■ WHAT IS REQUIRED:
Every line below that holds the word "agent" must be listed.
»»
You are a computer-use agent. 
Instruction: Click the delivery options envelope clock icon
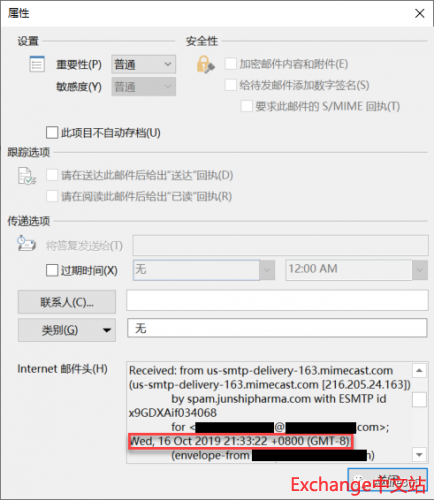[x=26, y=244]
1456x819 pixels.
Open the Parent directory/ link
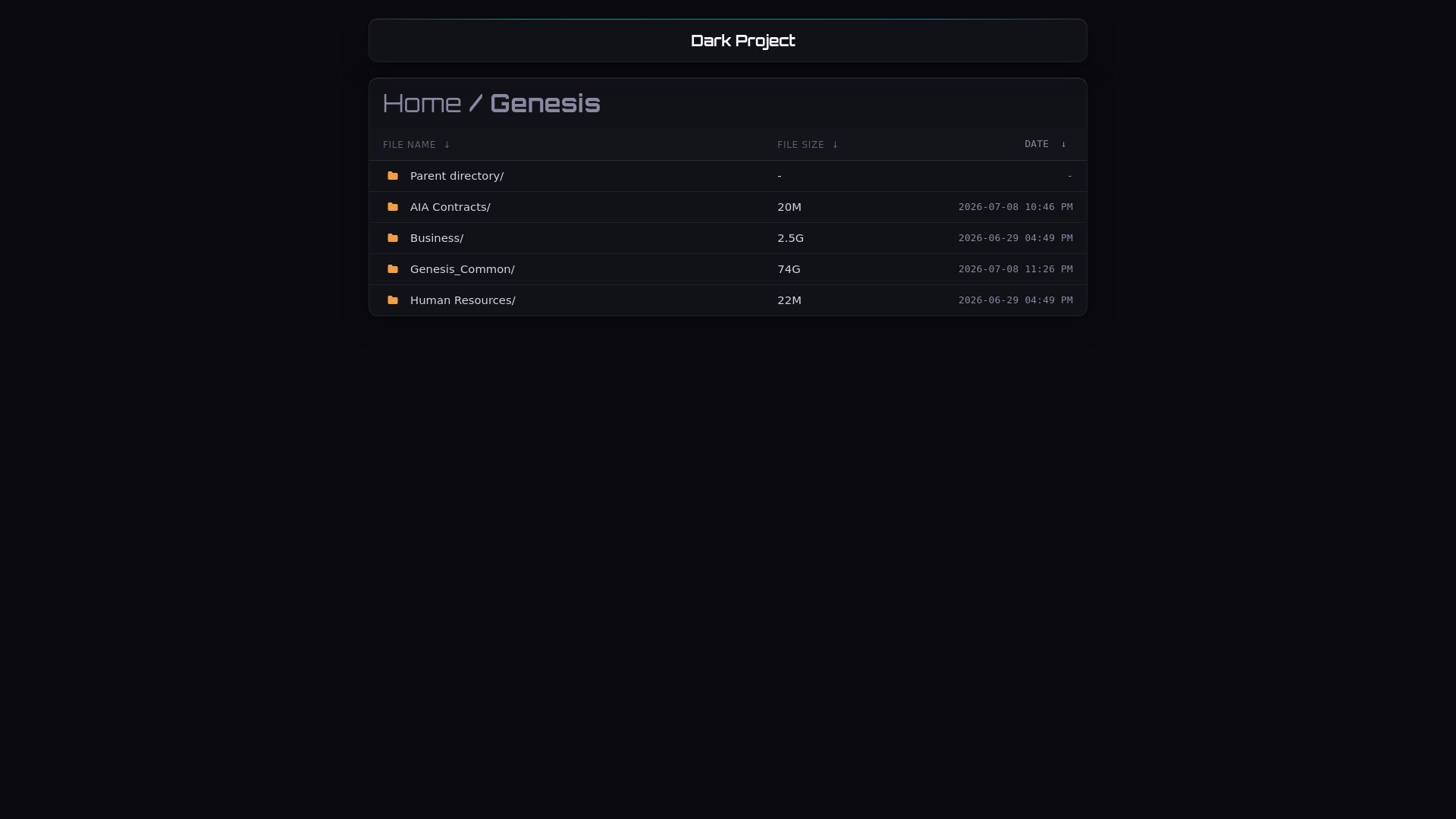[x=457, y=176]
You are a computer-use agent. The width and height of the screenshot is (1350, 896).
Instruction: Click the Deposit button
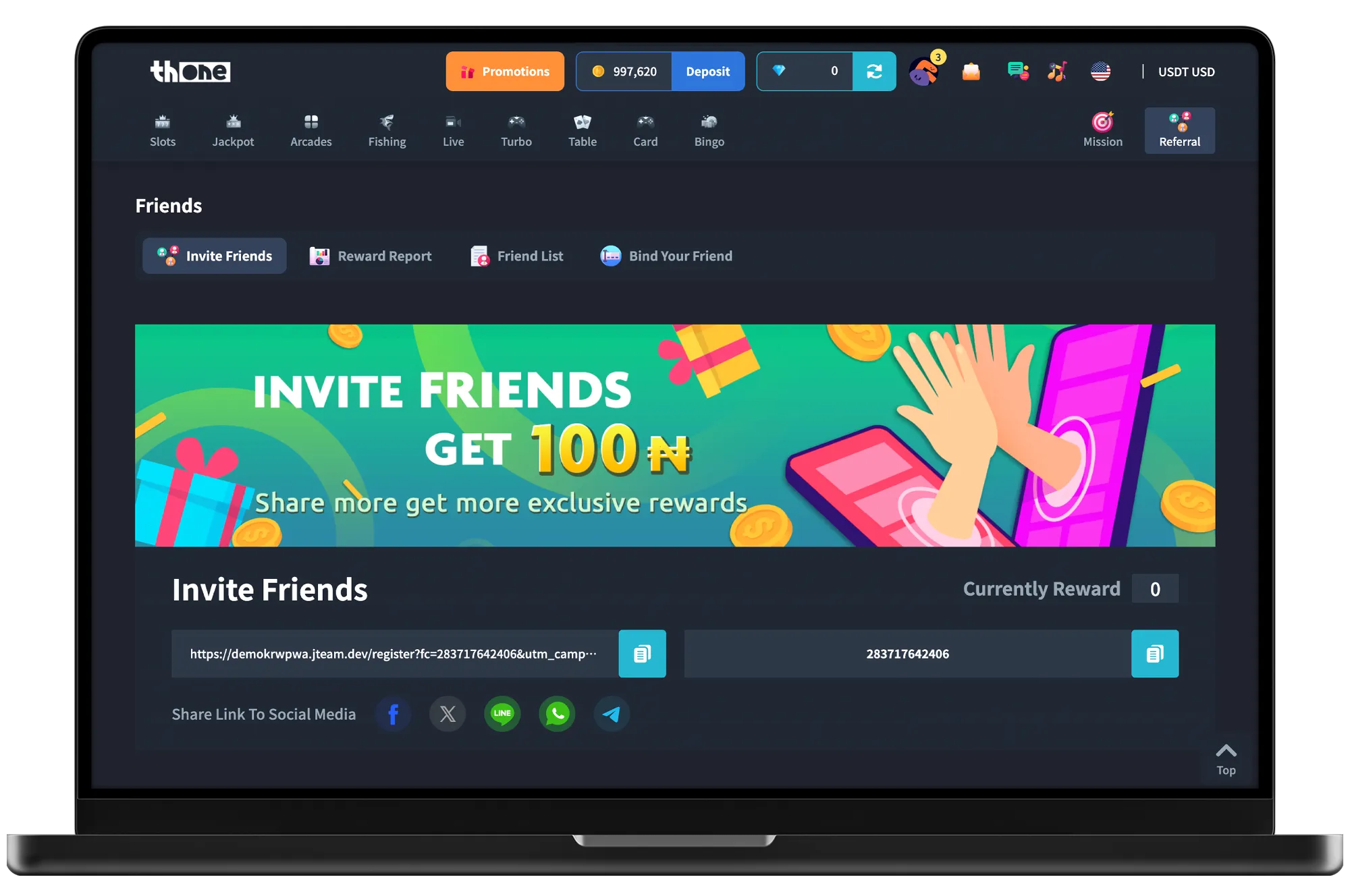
««
■ ANSWER TO THE PROBLEM:
You are a computer-use agent. 
You are a computer-use agent. The width and height of the screenshot is (1350, 896).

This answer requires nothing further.